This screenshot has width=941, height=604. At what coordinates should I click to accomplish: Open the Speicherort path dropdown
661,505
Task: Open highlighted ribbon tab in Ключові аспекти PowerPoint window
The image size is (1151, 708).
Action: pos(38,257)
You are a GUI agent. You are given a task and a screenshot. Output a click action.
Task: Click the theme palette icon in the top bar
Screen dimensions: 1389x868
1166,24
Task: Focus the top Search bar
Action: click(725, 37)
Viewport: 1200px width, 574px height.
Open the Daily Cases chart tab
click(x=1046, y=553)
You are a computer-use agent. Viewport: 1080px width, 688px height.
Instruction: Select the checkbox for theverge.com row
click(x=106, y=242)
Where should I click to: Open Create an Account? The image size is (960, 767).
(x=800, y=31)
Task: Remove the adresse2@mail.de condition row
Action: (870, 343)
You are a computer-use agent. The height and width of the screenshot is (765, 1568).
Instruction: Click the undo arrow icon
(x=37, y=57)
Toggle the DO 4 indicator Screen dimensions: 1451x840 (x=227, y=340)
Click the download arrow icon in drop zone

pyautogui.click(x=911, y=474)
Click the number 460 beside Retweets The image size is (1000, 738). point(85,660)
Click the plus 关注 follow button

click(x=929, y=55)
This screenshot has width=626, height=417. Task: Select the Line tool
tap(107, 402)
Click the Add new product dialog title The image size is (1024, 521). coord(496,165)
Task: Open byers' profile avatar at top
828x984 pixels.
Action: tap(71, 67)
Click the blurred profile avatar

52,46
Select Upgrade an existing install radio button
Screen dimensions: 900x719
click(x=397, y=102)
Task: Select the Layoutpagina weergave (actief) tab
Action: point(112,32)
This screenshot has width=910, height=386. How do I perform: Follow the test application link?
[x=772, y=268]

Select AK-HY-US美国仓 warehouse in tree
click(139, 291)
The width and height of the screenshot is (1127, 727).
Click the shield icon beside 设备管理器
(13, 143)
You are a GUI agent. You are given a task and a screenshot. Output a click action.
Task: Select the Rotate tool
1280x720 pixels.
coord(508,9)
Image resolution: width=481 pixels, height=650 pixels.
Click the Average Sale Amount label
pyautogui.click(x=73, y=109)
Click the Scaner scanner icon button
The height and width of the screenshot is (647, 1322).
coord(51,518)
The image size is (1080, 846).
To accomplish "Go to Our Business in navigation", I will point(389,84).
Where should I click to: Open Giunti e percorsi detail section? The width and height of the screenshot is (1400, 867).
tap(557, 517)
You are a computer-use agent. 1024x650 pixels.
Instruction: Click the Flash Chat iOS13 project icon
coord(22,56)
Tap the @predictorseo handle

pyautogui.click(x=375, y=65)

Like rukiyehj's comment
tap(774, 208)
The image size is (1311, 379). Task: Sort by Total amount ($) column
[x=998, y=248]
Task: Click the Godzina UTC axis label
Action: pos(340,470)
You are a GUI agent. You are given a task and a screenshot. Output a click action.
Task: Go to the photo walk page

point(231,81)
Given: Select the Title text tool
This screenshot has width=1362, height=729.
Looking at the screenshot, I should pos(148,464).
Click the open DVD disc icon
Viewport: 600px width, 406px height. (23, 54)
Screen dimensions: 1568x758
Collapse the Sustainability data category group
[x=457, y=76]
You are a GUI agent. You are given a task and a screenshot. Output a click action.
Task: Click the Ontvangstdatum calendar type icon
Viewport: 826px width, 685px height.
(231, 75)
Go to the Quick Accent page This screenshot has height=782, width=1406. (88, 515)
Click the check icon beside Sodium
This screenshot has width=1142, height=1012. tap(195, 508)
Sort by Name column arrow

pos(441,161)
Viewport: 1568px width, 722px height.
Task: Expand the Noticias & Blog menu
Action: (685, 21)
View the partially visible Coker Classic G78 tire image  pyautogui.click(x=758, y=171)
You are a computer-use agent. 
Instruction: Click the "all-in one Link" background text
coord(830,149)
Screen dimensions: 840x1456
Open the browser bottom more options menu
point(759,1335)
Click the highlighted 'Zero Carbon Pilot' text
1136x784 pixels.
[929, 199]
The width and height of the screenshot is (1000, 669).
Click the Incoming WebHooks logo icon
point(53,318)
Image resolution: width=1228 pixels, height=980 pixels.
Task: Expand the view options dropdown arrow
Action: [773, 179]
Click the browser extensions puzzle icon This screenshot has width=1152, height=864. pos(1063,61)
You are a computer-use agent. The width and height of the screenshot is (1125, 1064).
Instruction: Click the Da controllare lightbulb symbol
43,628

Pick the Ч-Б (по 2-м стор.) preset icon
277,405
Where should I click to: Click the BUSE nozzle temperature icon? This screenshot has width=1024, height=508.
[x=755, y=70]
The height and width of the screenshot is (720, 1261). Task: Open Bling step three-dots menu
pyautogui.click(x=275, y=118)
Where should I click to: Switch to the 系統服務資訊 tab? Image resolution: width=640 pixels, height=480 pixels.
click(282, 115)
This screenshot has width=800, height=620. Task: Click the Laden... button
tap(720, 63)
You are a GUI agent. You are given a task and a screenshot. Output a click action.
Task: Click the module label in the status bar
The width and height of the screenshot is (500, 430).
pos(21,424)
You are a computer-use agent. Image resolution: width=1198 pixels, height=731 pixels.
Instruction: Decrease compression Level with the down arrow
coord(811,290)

==========

== WHAT THE TASK REQUIRES ==
Every entry must appear in the answer, reproduced exactly.

== SOLUTION TO THIS TASK ==
This screenshot has width=941, height=604. At what coordinates should I click to accomplish: Open the Speicherort path dropdown
661,505
Task: Open highlighted ribbon tab in Ключові аспекти PowerPoint window
The image size is (1151, 708).
Action: pos(38,257)
You are a GUI agent. You are given a task and a screenshot. Output a click action.
Task: Click the theme palette icon in the top bar
Screen dimensions: 1389x868
1166,24
Task: Focus the top Search bar
Action: click(725, 37)
Viewport: 1200px width, 574px height.
Open the Daily Cases chart tab
click(x=1046, y=553)
You are a computer-use agent. Viewport: 1080px width, 688px height.
Instruction: Select the checkbox for theverge.com row
click(x=106, y=242)
Where should I click to: Open Create an Account? The image size is (960, 767).
(x=800, y=31)
Task: Remove the adresse2@mail.de condition row
Action: (870, 343)
You are a computer-use agent. The height and width of the screenshot is (765, 1568).
Instruction: Click the undo arrow icon
(x=37, y=57)
Toggle the DO 4 indicator Screen dimensions: 1451x840 (x=227, y=340)
Click the download arrow icon in drop zone

pyautogui.click(x=911, y=474)
Click the number 460 beside Retweets The image size is (1000, 738). point(85,660)
Click the plus 关注 follow button

click(x=929, y=55)
This screenshot has width=626, height=417. Task: Select the Line tool
tap(107, 402)
Click the Add new product dialog title The image size is (1024, 521). coord(496,165)
Task: Open byers' profile avatar at top
828x984 pixels.
Action: tap(71, 67)
Click the blurred profile avatar

52,46
Select Upgrade an existing install radio button
Screen dimensions: 900x719
click(x=397, y=102)
Task: Select the Layoutpagina weergave (actief) tab
Action: point(112,32)
This screenshot has width=910, height=386. How do I perform: Follow the test application link?
[x=772, y=268]

Select AK-HY-US美国仓 warehouse in tree
click(139, 291)
The width and height of the screenshot is (1127, 727).
Click the shield icon beside 设备管理器
(13, 143)
You are a GUI agent. You are given a task and a screenshot. Output a click action.
Task: Select the Rotate tool
1280x720 pixels.
coord(508,9)
Image resolution: width=481 pixels, height=650 pixels.
Click the Average Sale Amount label
pyautogui.click(x=73, y=109)
Click the Scaner scanner icon button
The height and width of the screenshot is (647, 1322).
coord(51,518)
The image size is (1080, 846).
To accomplish "Go to Our Business in navigation", I will point(389,84).
Where should I click to: Open Giunti e percorsi detail section? The width and height of the screenshot is (1400, 867).
tap(557, 517)
You are a computer-use agent. 1024x650 pixels.
Instruction: Click the Flash Chat iOS13 project icon
coord(22,56)
Tap the @predictorseo handle

pyautogui.click(x=375, y=65)

Like rukiyehj's comment
tap(774, 208)
The image size is (1311, 379). Task: Sort by Total amount ($) column
[x=998, y=248]
Task: Click the Godzina UTC axis label
Action: pos(340,470)
You are a GUI agent. You are given a task and a screenshot. Output a click action.
Task: Go to the photo walk page

point(231,81)
Given: Select the Title text tool
This screenshot has width=1362, height=729.
Looking at the screenshot, I should pos(148,464).
Click the open DVD disc icon
Viewport: 600px width, 406px height. (23, 54)
Screen dimensions: 1568x758
Collapse the Sustainability data category group
[x=457, y=76]
You are a GUI agent. You are given a task and a screenshot. Output a click action.
Task: Click the Ontvangstdatum calendar type icon
Viewport: 826px width, 685px height.
(231, 75)
Go to the Quick Accent page This screenshot has height=782, width=1406. (88, 515)
Click the check icon beside Sodium
This screenshot has width=1142, height=1012. tap(195, 508)
Sort by Name column arrow

pos(441,161)
Viewport: 1568px width, 722px height.
Task: Expand the Noticias & Blog menu
Action: (685, 21)
View the partially visible Coker Classic G78 tire image  pyautogui.click(x=758, y=171)
You are a computer-use agent. 
Instruction: Click the "all-in one Link" background text
coord(830,149)
Screen dimensions: 840x1456
Open the browser bottom more options menu
point(759,1335)
Click the highlighted 'Zero Carbon Pilot' text
1136x784 pixels.
[929, 199]
The width and height of the screenshot is (1000, 669).
Click the Incoming WebHooks logo icon
point(53,318)
Image resolution: width=1228 pixels, height=980 pixels.
Task: Expand the view options dropdown arrow
Action: [773, 179]
Click the browser extensions puzzle icon This screenshot has width=1152, height=864. pos(1063,61)
You are a computer-use agent. The width and height of the screenshot is (1125, 1064).
Instruction: Click the Da controllare lightbulb symbol
43,628

Pick the Ч-Б (по 2-м стор.) preset icon
277,405
Where should I click to: Click the BUSE nozzle temperature icon? This screenshot has width=1024, height=508.
[x=755, y=70]
The height and width of the screenshot is (720, 1261). Task: Open Bling step three-dots menu
pyautogui.click(x=275, y=118)
Where should I click to: Switch to the 系統服務資訊 tab? Image resolution: width=640 pixels, height=480 pixels.
click(282, 115)
This screenshot has width=800, height=620. Task: Click the Laden... button
tap(720, 63)
You are a GUI agent. You are given a task and a screenshot. Output a click action.
Task: Click the module label in the status bar
The width and height of the screenshot is (500, 430).
pos(21,424)
You are a computer-use agent. Image resolution: width=1198 pixels, height=731 pixels.
Instruction: Decrease compression Level with the down arrow
coord(811,290)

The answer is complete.